Uses intake-esgf to search and download datasets. Files that cannot be found locally are stored in intake-esgf's cache directory.

Source code in packages/climate-ref-core/src/climate_ref_core/esgf/fetcher.py
class ESGFFetcher:
    """
    Fetches datasets from ESGF and returns metadata with file paths.

    Uses intake-esgf to search and download datasets.
    Files that cannot be found locally are stored in intake-esgf's cache directory.
    """

    def fetch_request(self, request: ESGFRequest) -> pd.DataFrame:
        """
        Fetch datasets for a single ESGF request.

        Parameters
        ----------
        request
            The ESGF request specifying what to fetch

        Returns
        -------
        pd.DataFrame
            DataFrame containing dataset metadata and file paths.
            Each row represents one file, with a 'path' column pointing
            to the file (either in intake-esgf's cache or one of the root data locations).

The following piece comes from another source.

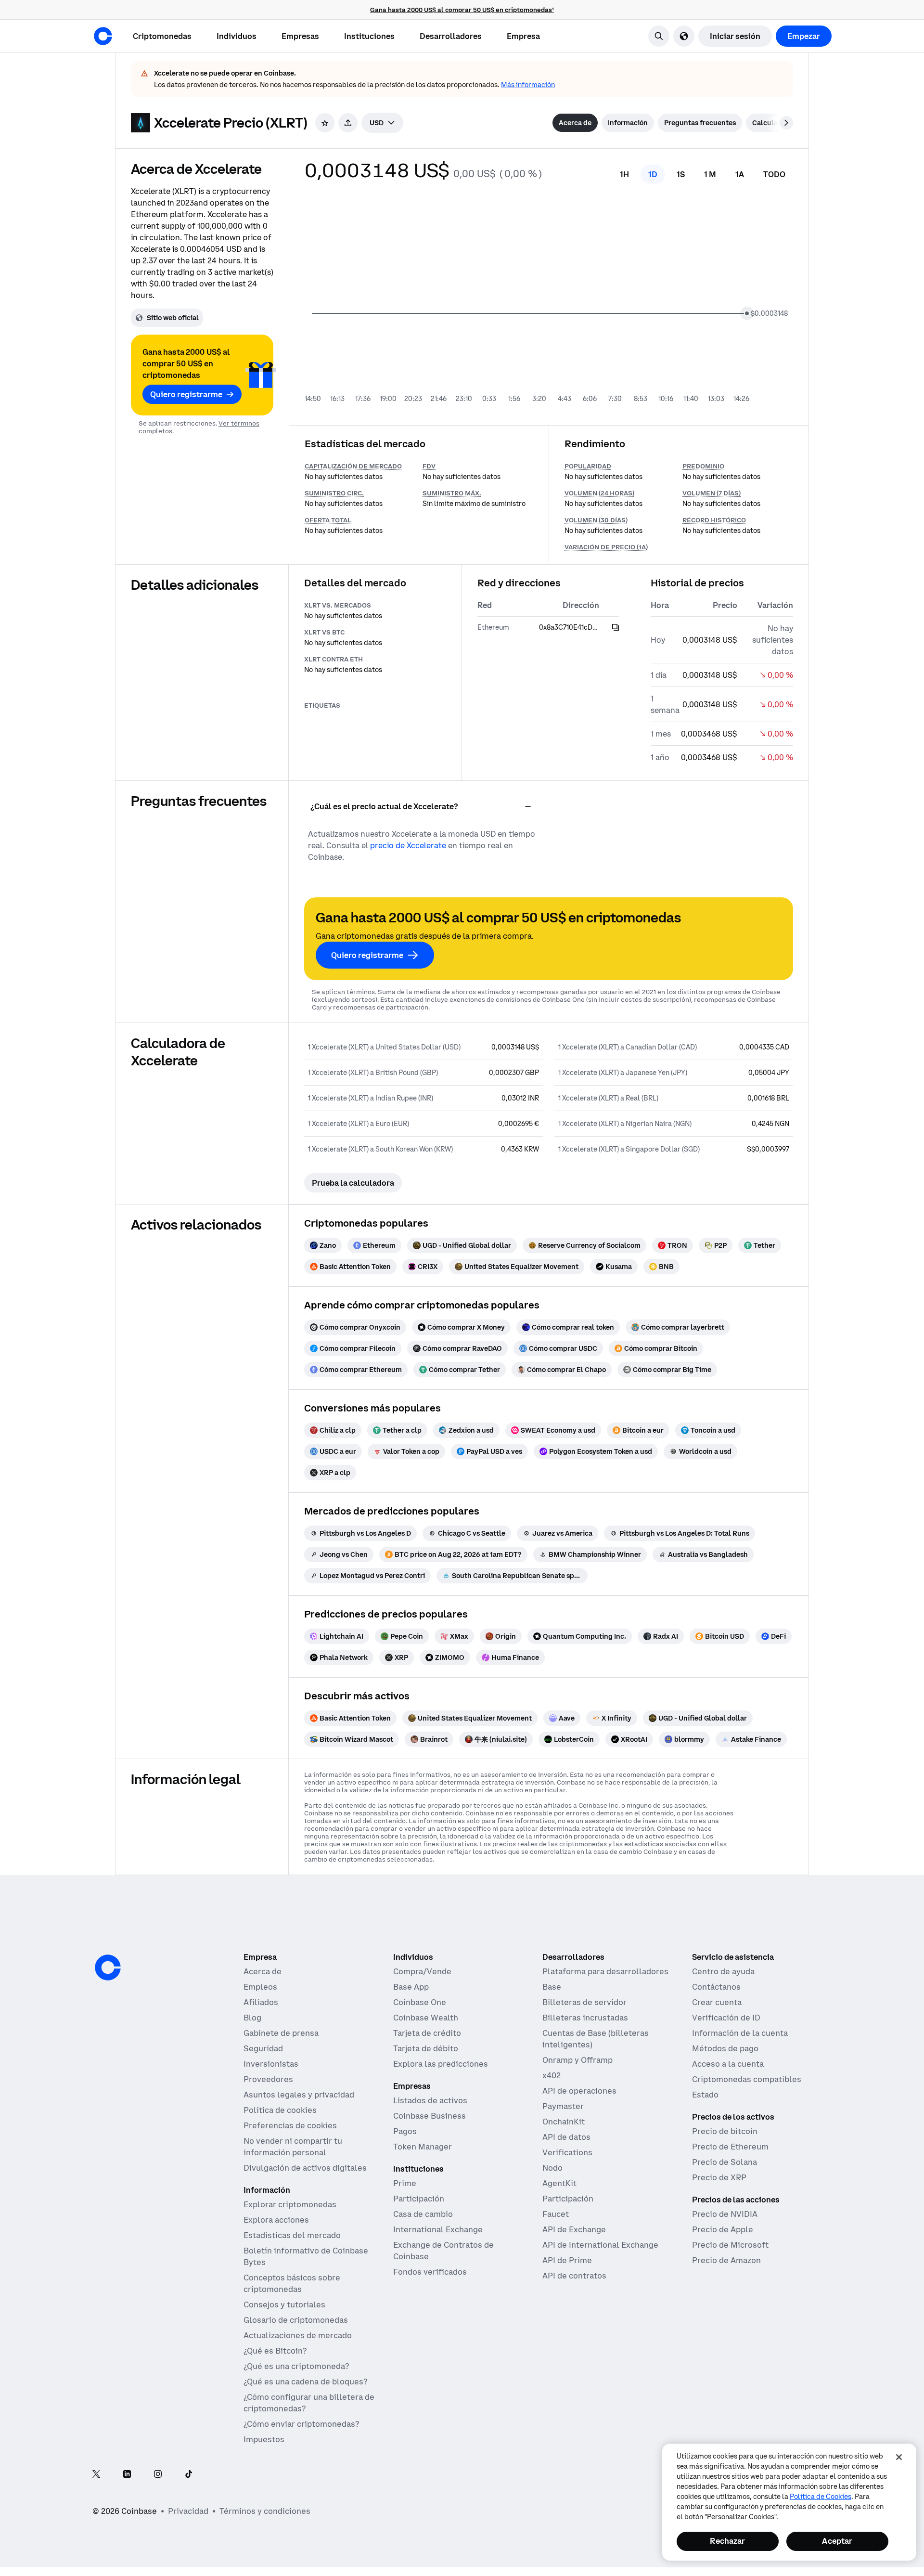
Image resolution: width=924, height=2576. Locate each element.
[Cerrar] (899, 2457)
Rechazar (727, 2541)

            This format is not identical to the DataCatalog, but it is broadly compatible.
        """
        logger.info(f"Fetching datasets for request: {request.slug}")

        # Search ESGF for matching datasets
        datasets_df = request.fetch_datasets()

        if datasets_df.empty:
            logger.warning(f"No datasets found for request: {request.slug}")
            return pd.DataFrame()

        logger.info(f"Found {len(datasets_df)} datasets for request: {request.slug}")

        # Expand files column - each file becomes a row with a 'path' column
        rows = []
        for _, row in datasets_df.iterrows():
            files = row.get("files", [])
            if not files:
                logger.warning(f"No files for dataset: {row.get('key', 'unknown')}")
                continue

            for file_path in files:
                if not Path(file_path).exists():
                    logger.warning(f"File not found (may need to download from ESGF): {file_path}")
                    continue

                row_copy = row.to_dict()
                row_copy["path"] = str(file_path)
                rows.append(row_copy)

        if not rows:
            logger.warning(f"No files found for request: {request.slug}")
            return pd.DataFrame()

        result = pd.DataFrame(rows)
        result["source_type"] = request.source_type

        logger.info(f"Fetched {len(result)} files for request: {request.slug}")
        return result

    def fetch_for_test_case(
        self,
        requests: tuple[ESGFRequest, ...] | None,
    ) -> pd.DataFrame:
        """
        Fetch all data for a test case's requests.

        Parameters
        ----------
        requests
            The ESGF requests from the test case

        Returns
        -------
        pd.DataFrame
            Combined DataFrame with all datasets, grouped by source_type
        """
        if not requests:
            return pd.DataFrame()

        dfs = []
        for request in requests:
            df = self.fetch_request(request)
            if not df.empty:
                dfs.append(df)

        if not dfs:
            return pd.DataFrame()

        return pd.concat(dfs, ignore_index=True)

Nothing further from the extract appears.